QuaSAR — slide 1
QuaSAR — slide 2
QuaSAR — slide 3
QuaSAR — slide 4
QuaSAR — slide 5
← whs31

QuaSAR

Высокопроизводительный программный комплекс формирования радиолокационных изображений для радара с синтезированной апертурой

Обзор

QuaSAR – это программный комплекс для формирования радиолокационных изображений с синтезированной апертурой (РСА), сочетающий строгую типизацию и безопасность работы с памятью языка Rust с вычислительной мощностью параллельных архитектур NVIDIA CUDA.

Основная задача программного комплекса QuaSAR – трансформация «сырых» сигналов (голограмм) в детализированные геопривязанные изображения или видеопотоки.

Возможности

Телескопические изображения

В телескопическом режиме изображение формируется в пределах луча диаграммы направленности антенны. Это позволяет достичь максимальной разрешающей способности, однако охват изображения ограничен поверхностью, захватываемой лучом диаграммы направленности антенны радара.

Quasar telescopic

Полосовые изображения

Изображение формируется непрерывно по мере движения носителя («склеивается» из полос). Режим обеспечивает широкий охват земной поверхности на протяжении всего маршрута при сохранении стабильного качества детализации.

Quasar strip

Автофокусировка

Из-за навигационных ошибок и турбулентности изображение, сформированное с номинальной скоростью носителя, может оказаться расфокусированным. QuaSAR реализует автофокусировку на основе минимизации энтропии.

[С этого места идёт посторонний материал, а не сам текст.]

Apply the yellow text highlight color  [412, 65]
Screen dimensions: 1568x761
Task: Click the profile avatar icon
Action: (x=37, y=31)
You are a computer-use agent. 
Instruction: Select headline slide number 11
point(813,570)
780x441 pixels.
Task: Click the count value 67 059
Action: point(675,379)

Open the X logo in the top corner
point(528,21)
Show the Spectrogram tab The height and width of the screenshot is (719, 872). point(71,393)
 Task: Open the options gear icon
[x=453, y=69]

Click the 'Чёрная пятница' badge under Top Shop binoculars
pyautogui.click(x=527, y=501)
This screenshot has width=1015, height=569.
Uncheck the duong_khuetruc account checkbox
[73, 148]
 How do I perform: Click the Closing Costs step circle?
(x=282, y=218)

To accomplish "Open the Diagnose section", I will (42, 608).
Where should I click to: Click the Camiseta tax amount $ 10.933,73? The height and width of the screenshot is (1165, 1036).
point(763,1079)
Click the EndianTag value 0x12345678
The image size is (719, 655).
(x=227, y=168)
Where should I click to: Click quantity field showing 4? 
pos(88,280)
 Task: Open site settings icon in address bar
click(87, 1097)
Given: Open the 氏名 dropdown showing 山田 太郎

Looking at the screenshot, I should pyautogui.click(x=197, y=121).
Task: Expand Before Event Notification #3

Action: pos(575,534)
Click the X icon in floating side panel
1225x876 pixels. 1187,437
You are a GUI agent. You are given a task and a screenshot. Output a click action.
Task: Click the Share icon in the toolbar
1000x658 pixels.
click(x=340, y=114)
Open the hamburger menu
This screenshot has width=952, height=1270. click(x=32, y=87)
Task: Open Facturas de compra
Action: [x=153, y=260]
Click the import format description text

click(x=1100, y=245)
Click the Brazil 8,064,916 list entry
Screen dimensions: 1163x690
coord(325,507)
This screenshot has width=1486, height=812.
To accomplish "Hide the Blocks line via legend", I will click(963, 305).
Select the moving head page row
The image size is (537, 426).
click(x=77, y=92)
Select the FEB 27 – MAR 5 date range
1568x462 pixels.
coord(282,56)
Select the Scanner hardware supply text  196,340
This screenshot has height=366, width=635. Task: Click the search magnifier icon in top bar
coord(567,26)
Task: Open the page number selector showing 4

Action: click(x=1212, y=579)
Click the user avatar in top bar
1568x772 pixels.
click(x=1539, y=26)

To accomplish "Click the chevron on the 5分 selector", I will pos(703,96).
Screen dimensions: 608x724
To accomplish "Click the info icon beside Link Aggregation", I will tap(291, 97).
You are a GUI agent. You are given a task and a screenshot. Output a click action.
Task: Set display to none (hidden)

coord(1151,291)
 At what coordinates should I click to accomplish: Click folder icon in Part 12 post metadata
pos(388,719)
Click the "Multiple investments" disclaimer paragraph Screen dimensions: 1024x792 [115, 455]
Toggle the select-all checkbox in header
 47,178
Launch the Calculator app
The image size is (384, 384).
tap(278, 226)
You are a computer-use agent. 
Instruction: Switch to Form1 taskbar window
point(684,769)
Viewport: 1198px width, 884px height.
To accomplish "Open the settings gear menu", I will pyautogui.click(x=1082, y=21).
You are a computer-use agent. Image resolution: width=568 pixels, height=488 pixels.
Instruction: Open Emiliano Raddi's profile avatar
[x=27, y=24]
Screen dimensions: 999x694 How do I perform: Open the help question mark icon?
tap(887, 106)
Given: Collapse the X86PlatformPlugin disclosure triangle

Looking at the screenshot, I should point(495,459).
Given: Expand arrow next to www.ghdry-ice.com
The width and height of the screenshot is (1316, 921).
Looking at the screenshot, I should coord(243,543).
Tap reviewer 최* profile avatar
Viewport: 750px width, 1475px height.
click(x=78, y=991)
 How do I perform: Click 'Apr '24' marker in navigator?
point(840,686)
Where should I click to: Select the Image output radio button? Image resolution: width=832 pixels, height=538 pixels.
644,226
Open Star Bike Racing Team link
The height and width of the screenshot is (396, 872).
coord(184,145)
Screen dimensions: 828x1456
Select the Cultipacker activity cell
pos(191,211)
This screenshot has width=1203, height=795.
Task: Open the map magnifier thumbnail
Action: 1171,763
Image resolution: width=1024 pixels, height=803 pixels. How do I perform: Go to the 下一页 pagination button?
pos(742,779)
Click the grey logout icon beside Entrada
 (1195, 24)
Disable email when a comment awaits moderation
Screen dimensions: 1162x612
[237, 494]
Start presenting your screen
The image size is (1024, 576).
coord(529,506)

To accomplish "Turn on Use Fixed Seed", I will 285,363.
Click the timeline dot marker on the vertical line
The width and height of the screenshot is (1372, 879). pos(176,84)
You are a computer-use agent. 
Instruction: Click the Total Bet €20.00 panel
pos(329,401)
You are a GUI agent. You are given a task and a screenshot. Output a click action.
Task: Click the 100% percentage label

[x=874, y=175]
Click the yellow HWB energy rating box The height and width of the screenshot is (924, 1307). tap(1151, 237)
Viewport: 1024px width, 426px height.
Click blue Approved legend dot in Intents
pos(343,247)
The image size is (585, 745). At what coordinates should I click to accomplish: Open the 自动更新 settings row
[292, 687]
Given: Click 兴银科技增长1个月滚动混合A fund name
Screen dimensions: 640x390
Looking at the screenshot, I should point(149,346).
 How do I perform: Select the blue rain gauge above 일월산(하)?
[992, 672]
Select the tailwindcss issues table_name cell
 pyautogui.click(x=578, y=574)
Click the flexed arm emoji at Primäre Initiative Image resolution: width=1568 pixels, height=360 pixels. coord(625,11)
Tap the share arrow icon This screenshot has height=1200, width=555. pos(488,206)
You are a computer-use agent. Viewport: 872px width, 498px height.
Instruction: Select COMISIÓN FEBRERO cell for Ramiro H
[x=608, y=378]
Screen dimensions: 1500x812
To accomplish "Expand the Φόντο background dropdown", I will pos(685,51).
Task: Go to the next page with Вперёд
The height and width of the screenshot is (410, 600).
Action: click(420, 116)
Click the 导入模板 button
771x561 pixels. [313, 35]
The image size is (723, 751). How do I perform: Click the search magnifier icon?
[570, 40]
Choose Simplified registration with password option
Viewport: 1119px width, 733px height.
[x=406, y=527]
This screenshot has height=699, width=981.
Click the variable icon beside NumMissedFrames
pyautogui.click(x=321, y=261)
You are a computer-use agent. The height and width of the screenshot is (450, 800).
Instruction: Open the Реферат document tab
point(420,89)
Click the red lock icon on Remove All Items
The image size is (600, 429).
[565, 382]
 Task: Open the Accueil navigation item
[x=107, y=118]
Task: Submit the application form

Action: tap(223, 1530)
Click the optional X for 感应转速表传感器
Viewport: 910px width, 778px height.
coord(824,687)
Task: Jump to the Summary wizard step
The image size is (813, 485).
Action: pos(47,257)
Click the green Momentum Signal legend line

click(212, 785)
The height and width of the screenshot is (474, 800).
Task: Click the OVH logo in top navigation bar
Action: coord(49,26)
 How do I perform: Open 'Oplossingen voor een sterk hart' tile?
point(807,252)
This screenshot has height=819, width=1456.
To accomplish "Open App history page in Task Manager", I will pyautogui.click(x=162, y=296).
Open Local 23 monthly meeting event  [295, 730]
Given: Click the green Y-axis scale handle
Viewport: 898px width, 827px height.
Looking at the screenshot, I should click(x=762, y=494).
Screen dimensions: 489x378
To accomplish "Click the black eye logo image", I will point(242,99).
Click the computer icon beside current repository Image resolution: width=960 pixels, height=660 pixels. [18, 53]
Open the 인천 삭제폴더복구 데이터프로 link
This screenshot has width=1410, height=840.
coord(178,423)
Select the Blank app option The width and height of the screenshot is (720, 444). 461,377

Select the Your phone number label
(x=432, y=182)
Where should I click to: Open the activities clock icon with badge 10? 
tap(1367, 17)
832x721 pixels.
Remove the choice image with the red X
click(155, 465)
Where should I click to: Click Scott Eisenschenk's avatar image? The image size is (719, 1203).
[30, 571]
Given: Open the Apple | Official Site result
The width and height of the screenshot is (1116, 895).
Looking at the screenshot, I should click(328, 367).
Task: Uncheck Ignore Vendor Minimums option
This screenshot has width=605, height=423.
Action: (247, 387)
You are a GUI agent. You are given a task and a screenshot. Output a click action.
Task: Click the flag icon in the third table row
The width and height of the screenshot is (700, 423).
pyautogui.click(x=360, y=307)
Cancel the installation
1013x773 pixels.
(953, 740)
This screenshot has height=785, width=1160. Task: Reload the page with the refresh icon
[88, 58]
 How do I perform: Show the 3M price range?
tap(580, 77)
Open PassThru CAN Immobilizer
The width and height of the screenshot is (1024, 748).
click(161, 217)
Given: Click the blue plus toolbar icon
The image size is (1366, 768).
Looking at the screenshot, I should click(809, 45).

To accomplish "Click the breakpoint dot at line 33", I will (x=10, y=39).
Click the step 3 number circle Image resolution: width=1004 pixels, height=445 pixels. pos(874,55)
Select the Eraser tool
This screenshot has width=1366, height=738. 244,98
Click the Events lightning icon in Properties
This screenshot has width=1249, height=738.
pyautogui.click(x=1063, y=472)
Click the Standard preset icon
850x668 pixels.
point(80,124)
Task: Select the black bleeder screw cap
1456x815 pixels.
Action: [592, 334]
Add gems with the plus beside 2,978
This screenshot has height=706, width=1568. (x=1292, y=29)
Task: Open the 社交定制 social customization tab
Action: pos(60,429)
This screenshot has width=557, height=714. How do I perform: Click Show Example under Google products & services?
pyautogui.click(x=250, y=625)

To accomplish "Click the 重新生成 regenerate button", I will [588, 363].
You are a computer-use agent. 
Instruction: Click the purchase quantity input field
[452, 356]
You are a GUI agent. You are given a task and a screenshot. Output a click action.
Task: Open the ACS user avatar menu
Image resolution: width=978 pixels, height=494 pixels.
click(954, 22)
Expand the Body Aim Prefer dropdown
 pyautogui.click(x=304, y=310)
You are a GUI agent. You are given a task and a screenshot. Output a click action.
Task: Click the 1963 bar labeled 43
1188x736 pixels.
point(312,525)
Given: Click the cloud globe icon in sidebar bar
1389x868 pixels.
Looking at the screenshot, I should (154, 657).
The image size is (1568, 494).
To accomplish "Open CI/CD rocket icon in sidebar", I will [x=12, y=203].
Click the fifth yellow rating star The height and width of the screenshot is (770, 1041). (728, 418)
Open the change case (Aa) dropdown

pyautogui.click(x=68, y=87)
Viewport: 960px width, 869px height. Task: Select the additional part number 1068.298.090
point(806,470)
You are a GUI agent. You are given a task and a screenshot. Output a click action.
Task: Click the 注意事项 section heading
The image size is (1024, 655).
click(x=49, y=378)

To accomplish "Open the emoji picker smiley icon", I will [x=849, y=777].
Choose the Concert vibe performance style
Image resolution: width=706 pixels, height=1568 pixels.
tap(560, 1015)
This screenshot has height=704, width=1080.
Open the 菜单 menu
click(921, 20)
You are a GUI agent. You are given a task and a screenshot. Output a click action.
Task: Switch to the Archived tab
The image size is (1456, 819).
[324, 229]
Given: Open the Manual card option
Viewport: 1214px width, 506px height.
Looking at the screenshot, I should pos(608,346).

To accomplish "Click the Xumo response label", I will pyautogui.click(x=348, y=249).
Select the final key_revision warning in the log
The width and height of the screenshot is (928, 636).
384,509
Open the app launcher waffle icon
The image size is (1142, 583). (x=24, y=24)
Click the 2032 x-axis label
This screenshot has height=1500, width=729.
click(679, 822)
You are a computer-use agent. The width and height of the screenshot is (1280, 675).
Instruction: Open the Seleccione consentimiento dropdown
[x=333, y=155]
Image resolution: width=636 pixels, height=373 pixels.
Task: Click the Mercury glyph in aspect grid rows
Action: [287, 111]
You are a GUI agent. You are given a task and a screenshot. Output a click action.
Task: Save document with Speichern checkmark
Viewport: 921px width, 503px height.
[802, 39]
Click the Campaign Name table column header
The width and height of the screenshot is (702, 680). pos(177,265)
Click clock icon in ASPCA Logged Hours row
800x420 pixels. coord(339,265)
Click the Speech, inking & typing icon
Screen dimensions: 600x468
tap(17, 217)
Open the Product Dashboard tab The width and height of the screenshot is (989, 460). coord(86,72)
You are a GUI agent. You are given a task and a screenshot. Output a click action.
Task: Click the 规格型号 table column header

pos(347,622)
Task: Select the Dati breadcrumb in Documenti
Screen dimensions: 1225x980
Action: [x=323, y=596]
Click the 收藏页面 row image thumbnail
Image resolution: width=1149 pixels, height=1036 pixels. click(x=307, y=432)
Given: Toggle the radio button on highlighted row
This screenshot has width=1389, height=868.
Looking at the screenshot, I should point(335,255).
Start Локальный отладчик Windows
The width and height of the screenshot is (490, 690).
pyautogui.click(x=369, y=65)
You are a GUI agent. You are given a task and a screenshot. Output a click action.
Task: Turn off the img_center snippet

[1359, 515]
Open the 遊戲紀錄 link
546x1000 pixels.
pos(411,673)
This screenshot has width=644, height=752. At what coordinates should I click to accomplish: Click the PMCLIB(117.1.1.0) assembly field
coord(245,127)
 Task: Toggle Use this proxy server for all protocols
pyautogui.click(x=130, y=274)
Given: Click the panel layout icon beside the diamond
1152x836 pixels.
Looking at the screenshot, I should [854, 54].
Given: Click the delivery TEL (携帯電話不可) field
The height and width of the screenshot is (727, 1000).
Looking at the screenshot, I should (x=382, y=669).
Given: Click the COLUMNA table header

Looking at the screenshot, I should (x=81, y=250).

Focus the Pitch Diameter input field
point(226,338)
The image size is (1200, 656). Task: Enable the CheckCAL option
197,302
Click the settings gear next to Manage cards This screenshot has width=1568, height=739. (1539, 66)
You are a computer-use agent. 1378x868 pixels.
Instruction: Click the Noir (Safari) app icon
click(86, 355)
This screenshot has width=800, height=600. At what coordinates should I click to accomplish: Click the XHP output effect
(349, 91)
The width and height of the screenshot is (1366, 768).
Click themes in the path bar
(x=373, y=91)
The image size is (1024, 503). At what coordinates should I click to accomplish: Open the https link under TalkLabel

Алгоритм перебирает несколько вариантов опорной скорости, в диапазоне 60–140% от навигационного значения. Для каждого варианта скорости осуществляется построение радиолокационного изображения в окрестности заранее выбранного точечного отражателя, после чего вычисляется энтропия сектора. Минимум энтропии соответствует наилучшей фокусировке. Найденная оптимальная скорость используется при формировании финального изображения.

Quasar autofocus comparison Quasar autofocus chart

Видеопоток

Видеорежим реализован в виде покадрового синтезирования телескопических радиолокационных изображений с временной выборкой: каждый кадр синтезируется независимо из скользящего временного окна голограммы. Результат кодируется в H.265/HEVC через FFmpeg с настраиваемыми параметрами качества (CRF 18–28) и частотой до 120 кадров/сек.

Формирование и сохранение кадров распараллелены через двухпоточный конвейер с неблокирующими каналами crossbeam, что исключает простой потоков в ожидании записи на диск.

Распознавание объектов

В состав комплекса интегрирован модуль распознавания объектов на базе нейросети YOLO11 OBB. В отличие от стандартных детекторов, OBB-модель учитывает угол поворота объектов, что критически важно для радиолокационных снимков.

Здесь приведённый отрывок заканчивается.